#### TUGAS YANG DIKERJAKAN
a) Sebutkan semua peran atau gambaran yang, menurut kutipan tentang para murid Yesus, telah, sedang, atau harus dijalani para murid, yaitu yang didahului kata "menjadi" dengan para murid sebagai pelakunya.
b) Teruskan kutipan tentang para murid Yesus dan semangat penabur mulai dari kalimat terakhirnya.

#### KUTIPAN PILIHAN
┌──

Hidup mereka tidak akan terikat dengan Sabda Allah karena
mereka sudah menciptakan allah lain dalam prinsip hidup yang mereka jalani.
Inilah tantangan-tantangan yang dialami dan dihidupi oleh manusia-manusia era
ini. Sadar atau tidak, inilah gambaran realitas sosial yang terjadi di sekitar
kita. Banyak orang Katolik yang sudah tidak menjadi Katolik dalam hidup mereka
sehari-hari.
Para murid Yesus telah menjadi
kelompok pendengar setia dari setiap sabda yang disampaikan oleh Yesus. Para
murid dalam hal ini telah menyiapkan ladang hati mereka dengan baik untuk
menerima warta sabda Allah. Tidak hanya itu saja, para murid juga sementara
disiapkan untuk menjadi penabur yang baik. Mereka tidak saja menjadi “tanahyang subur” bagi benih yang jatuh tetapi harus menjadi penabur yang handal
dalam segala medan laga penuh tantangan dan cobaan. Semangat seorang penabur
yang diperankan oleh Yesus sendiri secara perlahan-lahan mulai diwariskan kepada
para murid. Keikutsertaan para murid dalam setiap peristiwa atau warta
keselamatan menjadi proses pembelajaran sekaligus masa training bagi mereka
menjadi seorang penabur pasca Yesus meninggalkan dunia.

└──

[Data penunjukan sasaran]

┌──

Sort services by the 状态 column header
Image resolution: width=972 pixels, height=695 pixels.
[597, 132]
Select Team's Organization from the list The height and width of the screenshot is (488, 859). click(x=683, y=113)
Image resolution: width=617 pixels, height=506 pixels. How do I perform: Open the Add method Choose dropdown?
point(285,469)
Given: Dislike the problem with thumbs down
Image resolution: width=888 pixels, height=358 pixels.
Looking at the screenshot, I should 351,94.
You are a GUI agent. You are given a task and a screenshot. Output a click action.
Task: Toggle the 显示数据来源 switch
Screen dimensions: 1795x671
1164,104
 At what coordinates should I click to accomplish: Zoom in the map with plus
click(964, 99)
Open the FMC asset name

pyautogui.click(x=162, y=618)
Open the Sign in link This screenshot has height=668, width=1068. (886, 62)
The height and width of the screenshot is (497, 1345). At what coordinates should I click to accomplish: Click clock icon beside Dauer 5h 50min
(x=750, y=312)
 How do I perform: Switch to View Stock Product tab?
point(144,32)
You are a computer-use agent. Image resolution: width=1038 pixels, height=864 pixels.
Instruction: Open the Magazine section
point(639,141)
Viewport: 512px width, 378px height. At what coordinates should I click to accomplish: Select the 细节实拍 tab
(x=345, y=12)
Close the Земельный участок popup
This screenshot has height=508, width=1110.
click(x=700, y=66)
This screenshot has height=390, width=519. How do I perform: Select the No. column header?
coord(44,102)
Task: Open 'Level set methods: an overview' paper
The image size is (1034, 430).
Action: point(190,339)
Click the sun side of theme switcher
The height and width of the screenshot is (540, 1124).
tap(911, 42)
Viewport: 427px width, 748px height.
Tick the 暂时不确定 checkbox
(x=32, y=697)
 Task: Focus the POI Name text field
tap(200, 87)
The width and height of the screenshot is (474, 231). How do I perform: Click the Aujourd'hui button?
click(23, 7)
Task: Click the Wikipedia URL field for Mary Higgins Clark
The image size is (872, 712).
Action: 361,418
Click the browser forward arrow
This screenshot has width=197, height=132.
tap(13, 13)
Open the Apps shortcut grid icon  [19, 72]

└──

#### KUMPULAN JAWABAN
a)
- kelompok pendengar setia dari setiap sabda yang disampaikan oleh Yesus
- penabur yang baik
- tanah yang subur bagi benih yang jatuh
- penabur yang handal dalam segala medan laga penuh tantangan dan cobaan
- seorang penabur pasca Yesus meninggalkan dunia

b)
Bagaimana
dengan kita para murid di zaman ini. Kita hendaknya meneladani semangat para
rasul yang dengan setia dan total telah menyiapkan ladang hati mereka sebagai
tempat bertumbuhnya benih Sabda Allah. Semoga benih yang jatuh dalam pribadi
kita adalah beni yang jatuh di tanah yang berhumus dan bukannya benih yang
nyasar di pinggir jalan, tanah berbatu-batu, dan semak berduri. Kita semua
telah diberi anugerah khusus oleh sakramen pembaptisan yang memampukan kita
untuk menjadi seorang pewarta yang handal. St. Josep Freinademetz telah
menginspirasi kita untuk bisa menjadi seorang penabur yang mumpuni. Seorang
penabur yang tidak pernah takut akan segala bahaya dan tantangan yang datang.
Dan yang paling utama, seorang penabur harus menjaga integritas dirinya agar
selalu siap sedia menjaga ladang pesemainnya. Semoga kita mampu menjadi tanah
yang baik sekaligus penabur yang handal dalam menyebarkan benih sabda Allah di
tengah-tengah dunia.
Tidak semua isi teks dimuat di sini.